Interview de Marianne Rolot, fondatrice de l’agence Conseil Marianne Europe sur les évolutions de la communication politique.

Qu’est ce qu’un bon discours politique ?

Marianne Rolot (MR) : Un bon discours est un discours qui émeut, sincère, avec une vision et qui ne raconte pas de salades. Il doit être compris par tous. Il doit en émaner une forme de puissance communicative. Il doit engager à l’action par la seule force de ses mots ou de la présence de l’orateur. Les meilleurs discours dont on se souvient : Le Général de Gaulle (Je vous ai compris), L’abbé Pierre (l’appel à la solidarité de l’hiver 1954) ou dans le même registre Sœur Emmanuelle et Coluche pour les Restos du cœur, Martin Luther King (I have a dream) ou encore Greta Thunberg au Nations-Unies. Ces discours qui ont marqué provenaient tous de personnes initialement en dehors de la politique et qui avaient déjà une forte audience dans les médias et dans la société.

De quoi la communication politique a-t-elle besoin pour se régénérer ?

(MR) : Indéniablement de proximité et de sincérité. Nos maires, par exemple, sont devenus des « élites ». Ils se retranchent parfois derrière des personnes qui les protègent ou ne font confiance qu’à quelques-uns. La vraie communication, celle que l’on voit renaître lors des campagnes électorales par nécessité, renaît alors, imparfaite certes mais plus proche. Et là, les élus ou futurs élus ou politiques sont tenus de faire preuve de plus de sincérité et d’authenticité. Dans ces moments d’ailleurs propices à la confidence, on perçoit aussi que ces personnes ne sont pas que l’incarnation d’un pouvoir politique mais aussi des personnes avec leurs points forts et leurs faiblesses, y compris émotive.

Auriez-vous deux ou trois exemples de personnalités qui communiquent efficacement sur Instagram ?

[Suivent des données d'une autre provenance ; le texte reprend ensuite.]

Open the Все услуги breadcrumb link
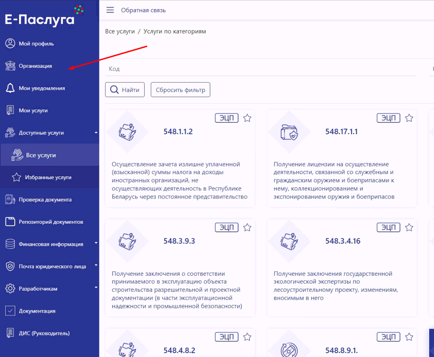Screen dimensions: 434x357 [120, 32]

(MR) : Nicolas Mayer Rossignol, qui brigue la mairie de Rouen et était autrefois le président de la Région Haute-Normandie, utilise très bien les réseaux sociaux. Il a un compte Instagram qui fonctionne bien… même si j’avoue que je ne suis pas une spécialiste de ce réseau social.

Les femmes politiques communiquent-elles de la même façon que les hommes politiques ?

(MR) : On a un grand modèle avec Simone Veil. Ce qui l’a rendue remarquable c’est son courage à défendre une loi. Et ce qui lui a donné ce courage, c’est très probablement ce qu’elle a subi dans les camps de concentration. Elle avait cette conviction et cette sincérité, alliée à une détermination, que peu de personnes ont.

Après, j’ai un souvenir admiratif de la campagne menée par Ségolène Royal lors des élections présidentielles de 2007. Déjà, parce qu’elle était une femme, ensuite par le thème original et puis sa ténacité et la sensibilité dont elle a fait preuve notamment à la fin. Certain ont dit que c’était la fin de sa carrière politique. Je crois au contraire qu’elle a fendu sa carapace à ce moment-là et montré qu’elle n’était pas seulement la « mégère » que la presse voulait nous décrire. Une femme peut être plus sensible, plus directe, mais une femme qui n’a pas de qualité reste une femme qui n’a pas de qualité. Il faut par conséquent de l’intelligence, y compris émotionnelle, et une grande capacité d’adaptation pour pouvoir franchir le plafond de verre et parvenir à s’imposer.

La communication politique se réduit-elle aujourd’hui, notamment avec les réseaux sociaux, à des formules choc, à des petites phrases ?

(MR) : La communication politique pâtit de la croyance dans les éléments de langages qui s’apparentent à une technique de lobbying. Cela canalise la communication politique dans des mots qui enferment et sont répétés en boucle pour éviter une éventuelle dérive.

Cela dit, la communication politique me semble-t-il va bien au-delà. Il y a un aspect que l’on connaît peu qui est le soutien dont bénéfice la personne politique par le biais de son équipe. Il y a la préparation aux confrontations publiques (notamment la préparation aux questions et certains). Il y a aussi la préparation des dossiers thématiques pour proposer des solutions et le travail législatif…

La communication politique a de beaux jours devant elle car les femmes et les hommes politiques ne peuvent pas rester seuls. La différence entre les différents politiques est la qualité de leurs conseillers. Bien s’entourer est donc la clé. Il faut avoir le courage de se séparer des conseillers qui ne font pas l’affaire.